The behavior of Virginia Senator George Allen last week can only leave folks shaking their heads. Singling out a person of non-Anglo appearance for a derogatory, if not racial, slur and the suggestion that he, apparently by virtue of his appearance alone, cannot be familiar with Virginia, was about the dumbest thing anyone, much less a U.S. Senator in a re-election fight, could do.
I am not sure if it is a career-ending moment for the senator. But lesser incidents have been for others.
The sad reality is that Sen. Allen is probably too dense to recognize, even after all the national notoriety this indiscretion has received, the damage he caused himself.
If he thinks what he said is what rednecks in his redneck state really want to hear, then he may get a very big surprise in November. The Virginia electorate has shifted dramatically in recent years and has brought Democrats victories in two successive statewide gubernatorial elections.
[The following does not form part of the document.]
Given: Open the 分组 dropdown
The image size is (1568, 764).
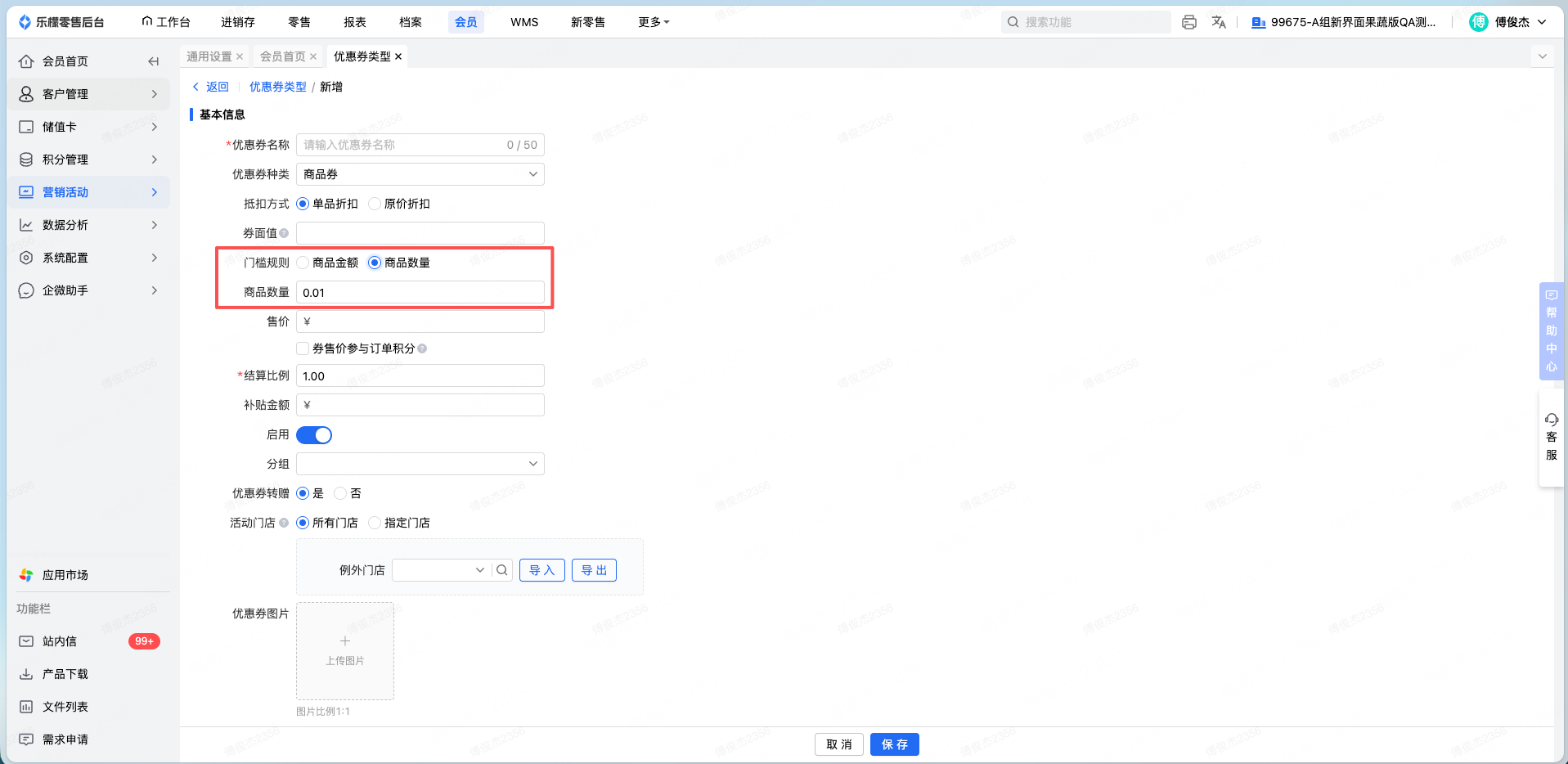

The young man that Sen. Allen denigrated last week is a perfect example. He’s a bona fide U.S. citizen and a voter in Fairfax County. He represents the demographic sea change that has swept the farthest north and most populated areas of the state both in terms of his ethnicity and his technical savvy. He’s an example of the “creative class,” to coin the phrase made famous by George Mason University’s Richard Florida, those filling the high-tech jobs of the myriad government contract industries burgeoning in Northern Virginia who are smart, who have promising careers, who vote and who bring a desire for greater diversity and social tolerance to the ballot box.
That’s what swept Gov. Tim Kaine into office last November, with his statewide margin of victory coming almost entirely from the relatively tiny parcel of Virginia real estate encompassing Fairfax, Arlington and Alexandria and a few small tiny independent jurisdictions in between. On this matter, George Allen doesn’t have a clue.
But a certain key aspect of Sen. Allen’s cognition, to be fair, is not unique to him. It has to do with the inability of those engaged in “politics as usual,” especially entrenched incumbents of all political stripes, to grasp the new rules of the game.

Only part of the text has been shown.